I want to voice my strong opposition to the proposed moratorium on legitimately purchased expansions of State Vehicle Recreation Areas that the Assembly State Budget Committee included in the context of recalibrating fuel tax money transferred into the Off-Highway Vehicle (OHV) Trust Fund. See: https://carnegiejournal.com/2014/05/27/last-minute-attack-on-the-alamedatesla-expansion-by-the-budget-committee/
Someone is sneaking a reallocation of fuel taxes and a moratorium on off-highway vehicle (OHV) recreation into a budget proposal rather than introducing these provisions in the regular BILL process thereby hoping to avoiding debate. The proposed moratorium is not warranted by any possible future reallocation of fuel taxes because the Alameda/Tesla Expansion has already been purchased and allocated for off road use.
Fuel taxes for fuel used off road, registration fees and use taxes are transferred into the OHV Trust Fund which is used to purchase and maintain State Off-Highway Vehicular Areas (SVRAs), including Carnegie SVRA and the Alameda/Tesla Expansion. The Alameda/Tesla Expansion (specifically targeted by the moratorium) was purchased with OHV Trust Fund money and appropriated for off-highway vehicle recreation by the legislature.

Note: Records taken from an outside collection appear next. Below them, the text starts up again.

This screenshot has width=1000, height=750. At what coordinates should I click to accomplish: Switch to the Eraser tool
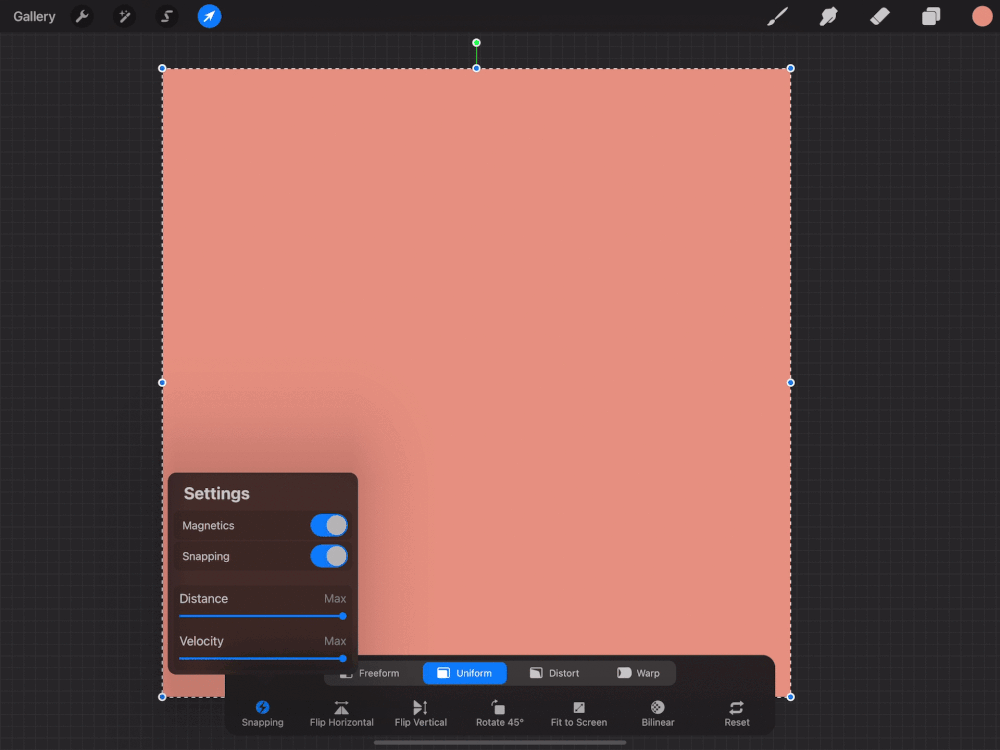[879, 16]
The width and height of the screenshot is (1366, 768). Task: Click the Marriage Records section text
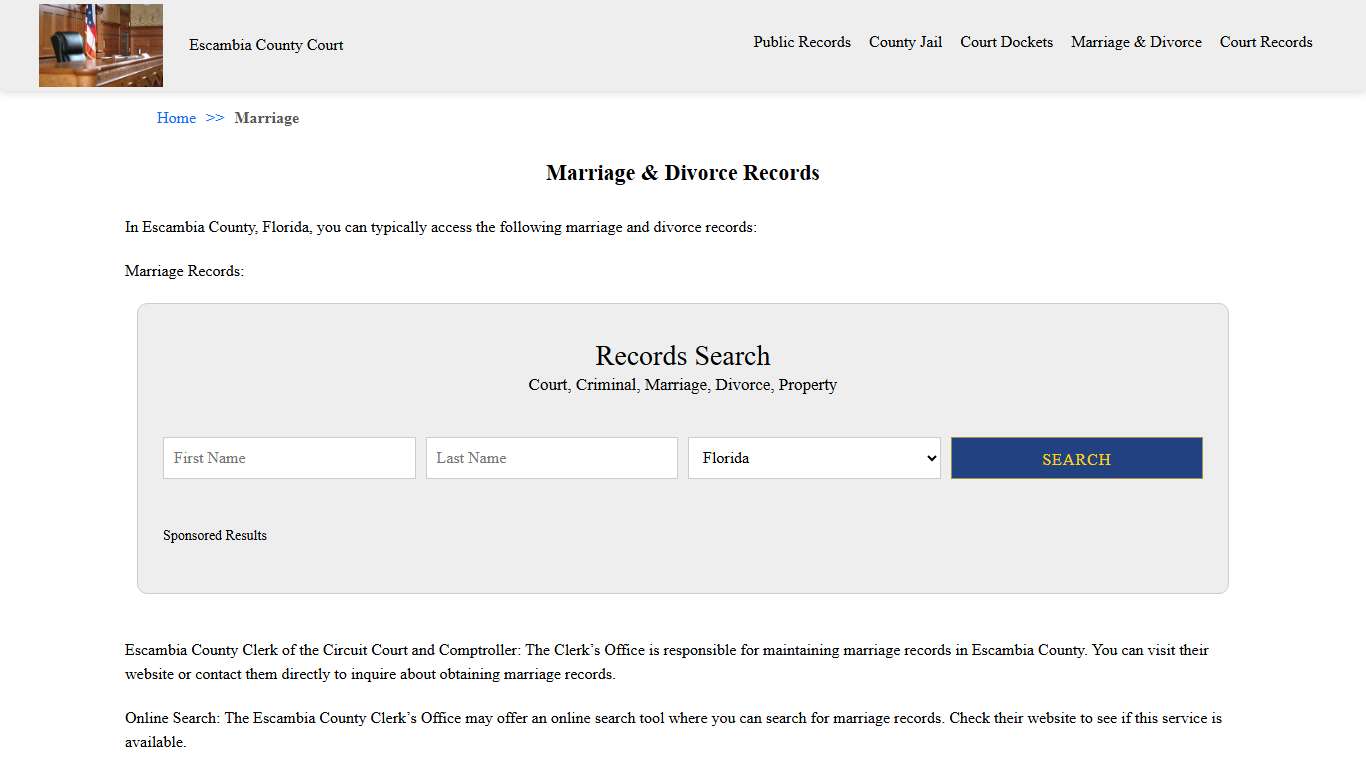coord(184,271)
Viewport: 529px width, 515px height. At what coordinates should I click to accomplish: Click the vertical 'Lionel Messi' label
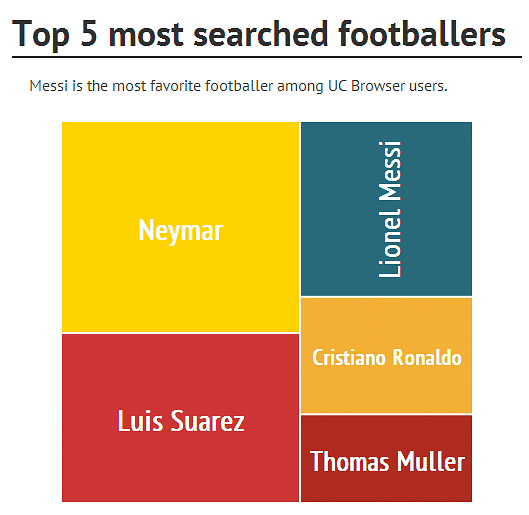pos(390,209)
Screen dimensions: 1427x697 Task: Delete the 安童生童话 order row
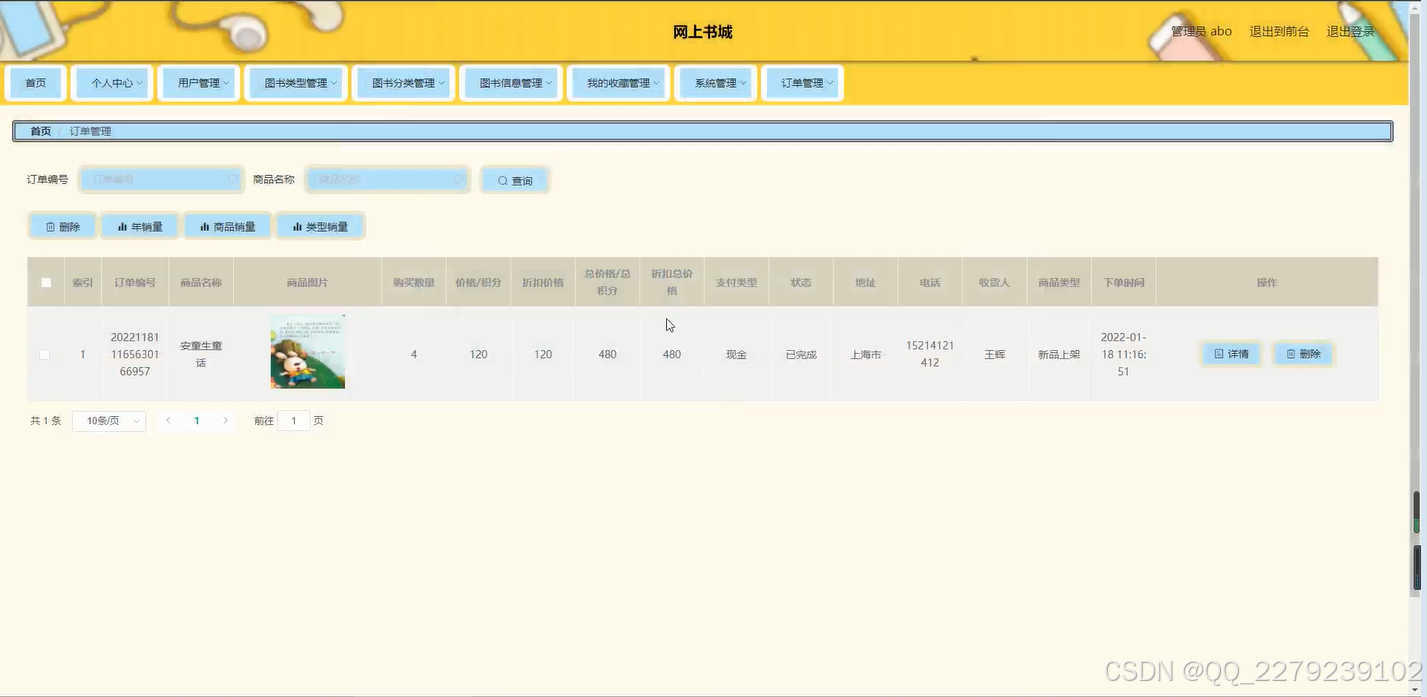(1303, 353)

The stated reason for reallocation of fuel taxes is that there is a surplus in the OHV Trust Fund. This excuse ignores the fact that only fuel used for off-highway recreation and off highway access to non-OHV recreation is transferred into the OHV Trust Fund. The share of fuel tax money for OHV is carefully calibrated as directed by state law. What is not mentioned is that much of the surplus was created by last year’s budget when the legislature put a cap on money devoted to grants and cooperative agreements.

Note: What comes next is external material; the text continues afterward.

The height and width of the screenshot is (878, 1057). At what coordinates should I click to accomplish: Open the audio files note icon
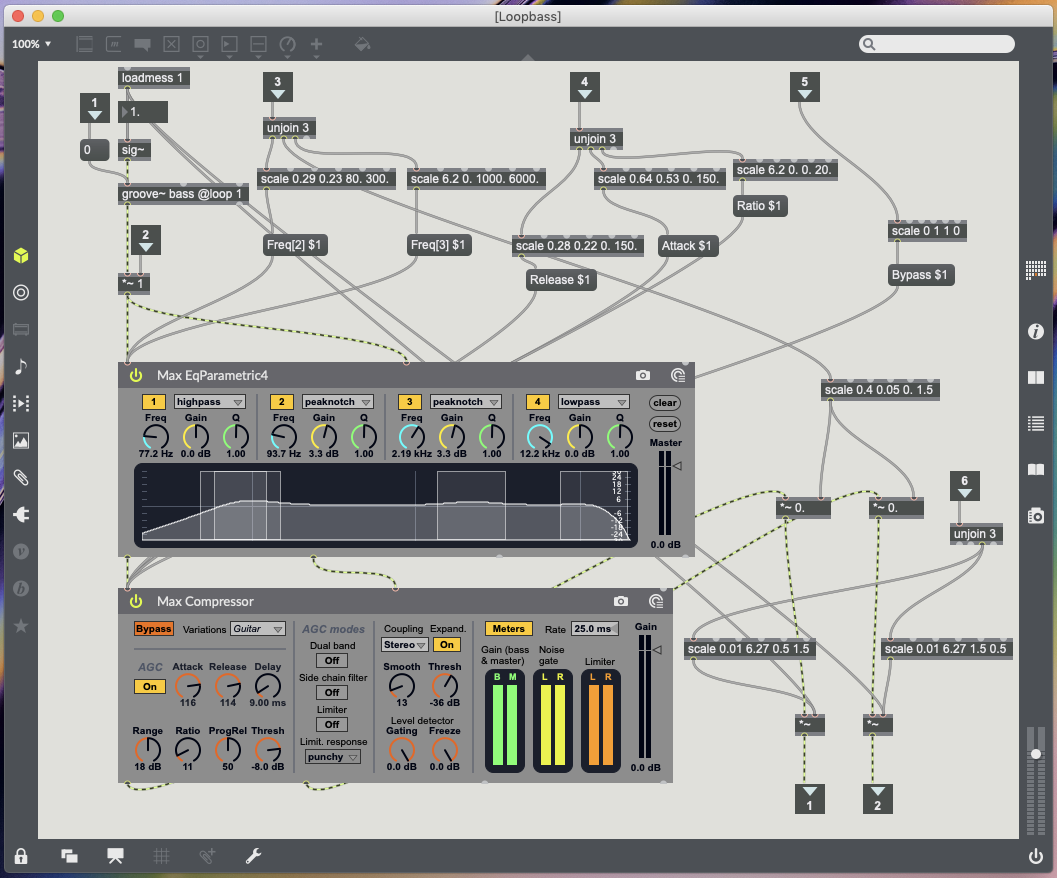21,367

Fuel tax is collected at the refinery level and the majority of it is transferred into the Roads and Highway Trust Fund where most of the fuel is used. Relatively small amounts are transferred into other special funds like the Boats and Waterways Revolving Fund, the Aeronautics Account, Department of Food and Agriculture Fund, and the OHV Trust Fund. Quibbling over the exact amount transferred into the OHV trust fund is just an excuse for the moratorium which would effectively prevent the Alameda/Tesla Expansion from opening for OHV use.
The Division of OHV Recreation is in the process of drawing up a general plan incorporating public input and utilizing the best practices as set out in the Code to balance off road recreation with conservation and resource management for the Alameda/Tesla Expansion. The moratorium would defeat the general plan. A provision slipped into the state budget cannot overturn the process of adopting a general plan which is mandated by a procedure totally controlled by state law.
The adoption of a general plan precedes the implementation of an environmental impact statement. In effect, the moratorium prevents an Environmental Impact Statement from being reviewed by the public and then adopted by the Division of OHV Recreation.
Again, any intent to recalibrate the amount of fuel tax transferred to the OHV Trust Fund does not affect property already legitimately purchased and appropriated for OHV use. It is a retroactive and illegal maneuver to try and stop the ongoing planning process leading to the adoption of an of an Environmental Impact Statement and the opening of the Alameda/Tesla Expansion by the Division.
I strongly oppose this reallocation of fuel tax and related moratorium and I feel that they are punitive actions targeted ONLY against OHV recreation.